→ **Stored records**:

__________

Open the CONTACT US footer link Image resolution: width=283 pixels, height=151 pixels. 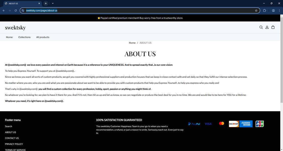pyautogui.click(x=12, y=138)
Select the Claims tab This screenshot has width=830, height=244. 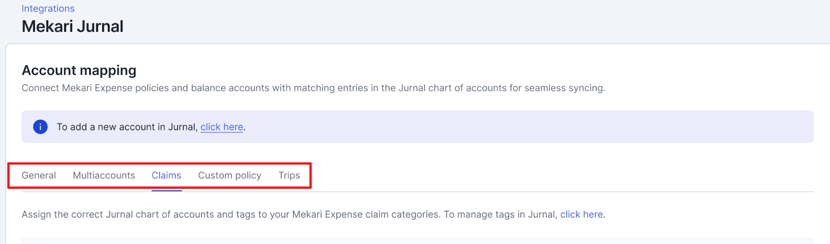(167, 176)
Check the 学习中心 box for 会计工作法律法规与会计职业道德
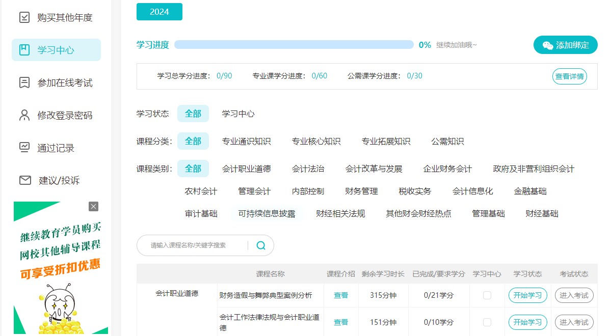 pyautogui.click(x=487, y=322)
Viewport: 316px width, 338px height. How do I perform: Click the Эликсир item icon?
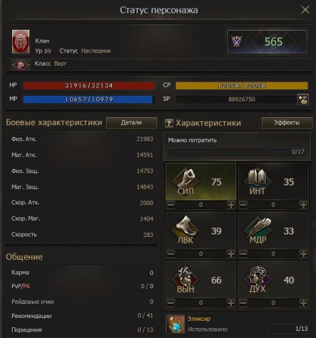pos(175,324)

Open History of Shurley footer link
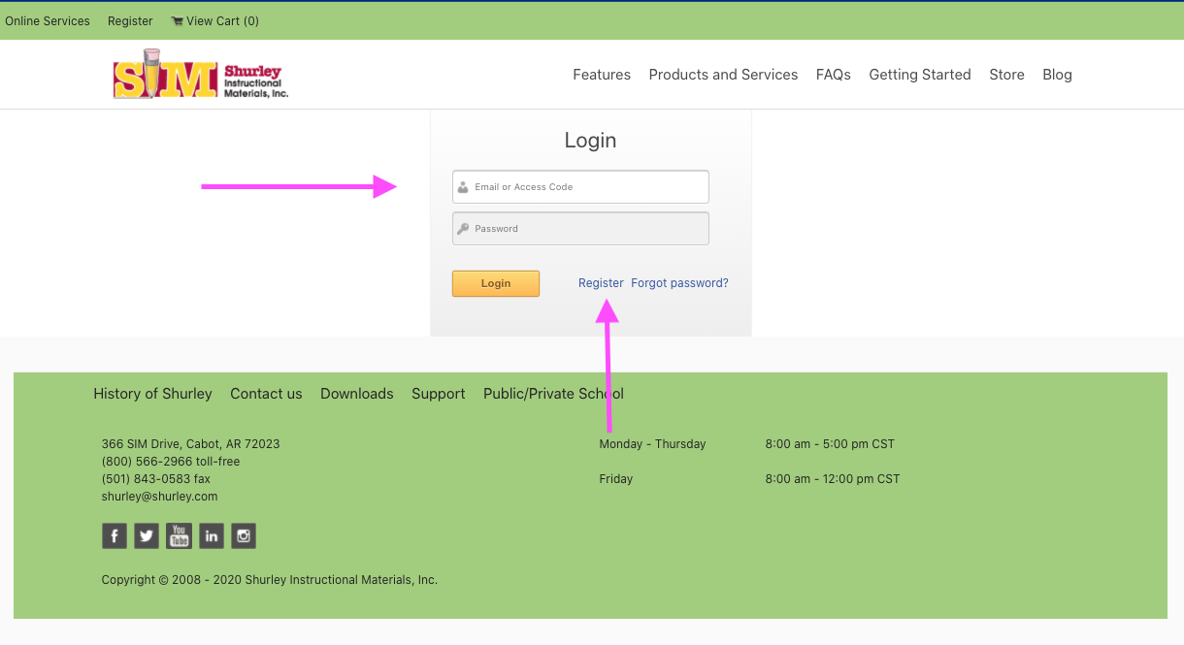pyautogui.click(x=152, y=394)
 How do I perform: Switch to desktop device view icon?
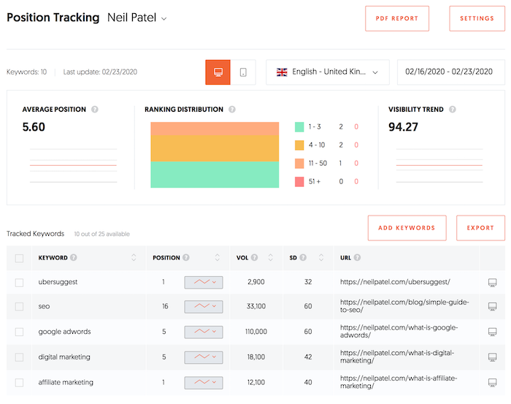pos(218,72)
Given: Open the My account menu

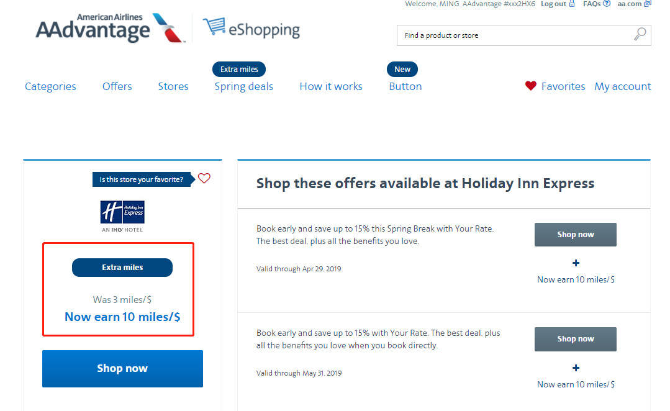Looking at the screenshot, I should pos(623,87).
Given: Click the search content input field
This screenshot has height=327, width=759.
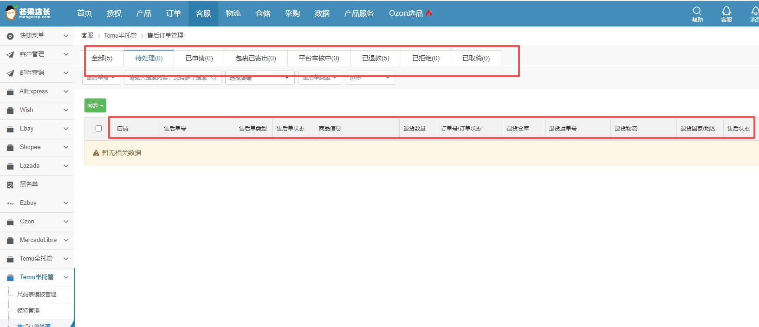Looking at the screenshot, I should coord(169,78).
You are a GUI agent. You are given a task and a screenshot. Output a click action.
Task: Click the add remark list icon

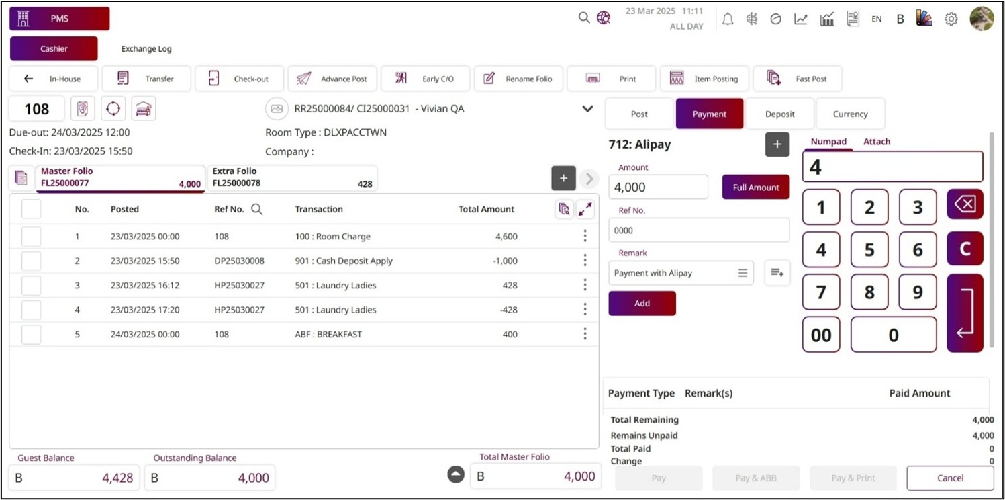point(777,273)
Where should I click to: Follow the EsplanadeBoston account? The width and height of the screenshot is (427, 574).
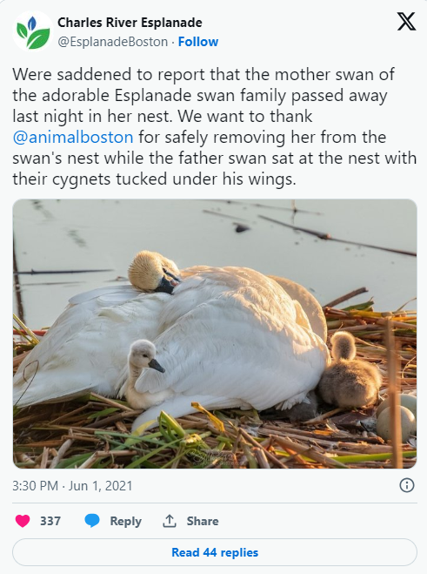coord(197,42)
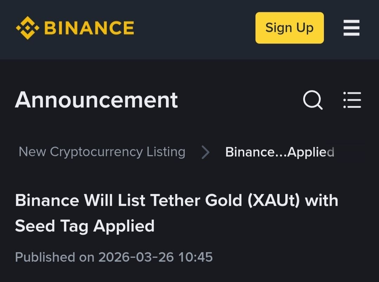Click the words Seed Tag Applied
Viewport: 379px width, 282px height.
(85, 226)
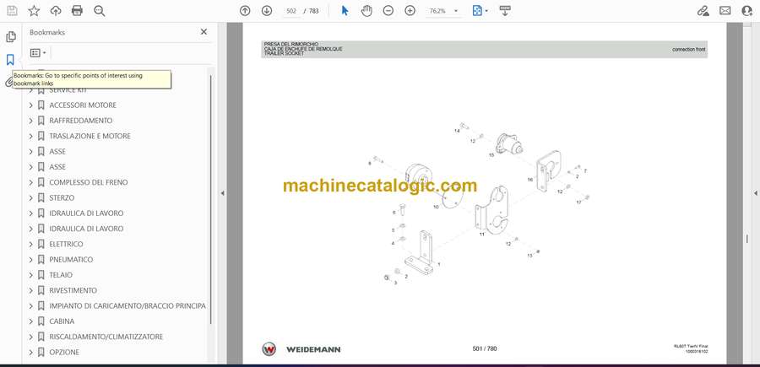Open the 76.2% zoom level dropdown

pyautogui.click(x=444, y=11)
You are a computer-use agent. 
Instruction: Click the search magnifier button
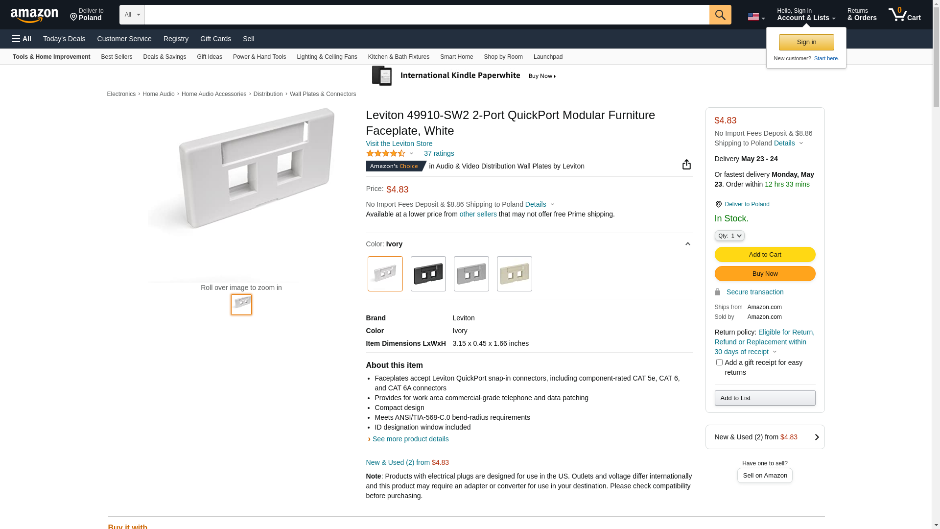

__________

→ **Your task**: Return from the data every line that holds "search".

→ **Written answer**:
Given: Click the search content input field
Instruction: Click the search magnifier button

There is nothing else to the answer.